**PROVIDED TEXT**
^^^^

Despite the law being supportive of live-in relationships, it is still seen as something that is not very socially acceptable in India. Due to this live-in couples in India live together largely in a secretive manner and only revealing their relationship status to their close associates. They are not very comfortable to talk about it openly. Things are slightly different in big cities like Mumbai and Bangalore, but that difference is not very noticeable.

Compared to India, live-in relationships are in a better position in other Asian countries like China and Japan. However, this is nowhere near to how it is seen in Western countries, and it is of course not at all seen as identical to marriage.

The typology of live-in relationships, mentioned above, further add to the variability of live-in relationships. It shows that live-in relationships may differ depending on the country where the live-in couple is residing in. It also shows that live-in relationships can very well play a role in family formation.
The large differences within live-in relationships clearly show that seeing it as a unity and as harmonized is highly erroneous. Live-in relationships have become a part of the existing family system. They should obviously be seen as a discrete unit that has a lot of disparity.

Live-in relationships involve inconsistencies and complexities. They at best can be termed as fuzzy, indefinite, and heterogeneous. They certainly cannot be seen as something that is a uniform phenomenon.

Saif Farooqi

A PhD in Psychology (from the University of Delhi). I have been blogging about psychological issues for more than ten years. I am extremely passionate about teaching psychology. I'm a writer, podcaster, and TEDx speaker. I also conduct workshops and awareness programs in schools and colleges. Currently, I'm also working as an Assistant Professor at the Department of Psychology, Faculty of Social Sciences, Jamia Millia Islamia, New Delhi, India


TF said...

Nice article! You should think of sending this to a newspaper or magazine.

Saif Farooqi said...

Thank you! It's nice to know that you feel that way :)

Kleopatra said...

This is an interesting article and I appreciate the way you address the cultural differences. I am particularily interested in cultural issues, as my studies at university deal a lot with them.

^^^^

**WHAT TO DO**
**a.** In the piece on live-in relationships in India, which two Asian countries are named as places where such relationships are in a better position than in India?
**b.** Pick up the piece on live-in relationships in India at the point where it stops and keep writing it.

**COLLECTED MATERIAL**
^^^^

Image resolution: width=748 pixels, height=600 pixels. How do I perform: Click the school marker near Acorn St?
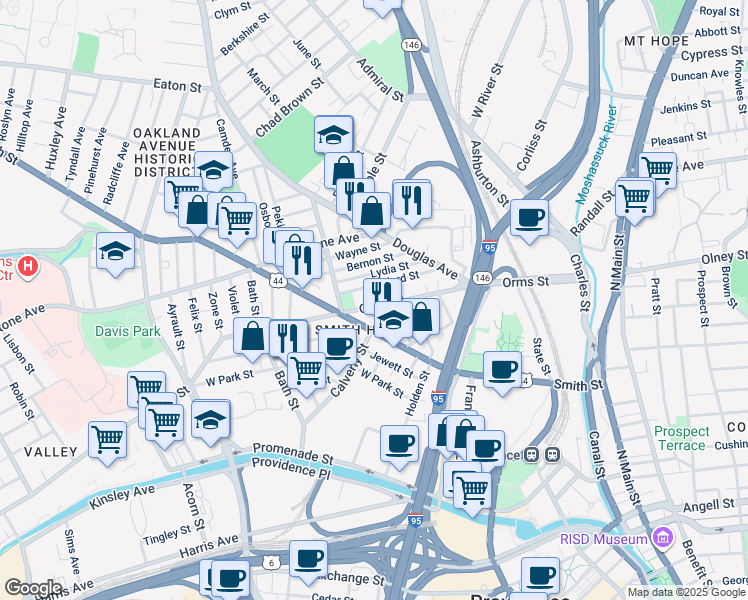[x=211, y=417]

^^^^

**TASK RESULTS**
**a.** China and Japan.

**b.**
I am from Germany and I think live-in relationships are very common here, especially those which you call cautious live-in relationships. In fact, in my generation (I am 20), it would be considered as strange to marry before having lived together. However, at the same time, it is mostly assumed that older couples or parents are married. Actually, all of my friend's parents have been married, although a lot of them are divorced now.
Well, these were just some thoughts on the topic. I like your articles, I am going to read some more of them.

Saif Farooqi said...

Hey Kleopatra, thanks for the appreciation and nice to know about your interest in cultural issues. It was interesting to know about how live-in relationships are seen in Germany. As you might have read from my article, its very different here in India. I recently completed my PhD, which is on different types on intimate relationships (one of them being live-in relationships) and I had a really hard time in getting people to participate in my research.
Good to hear from you and thanks again for liking my blog :)

psychology said...

great blog and very informative..i love reading it, it gives me a lot of information before jumping in this kind of situation

Helena Fortissima said...

Thanks for a very well-written, informative, and comprehensive piece.

Saif Farooqi said...

@ Helena
Thank you! :)

Anonymous said...

Very nice article. It helped a lot in my project for college. Thank you.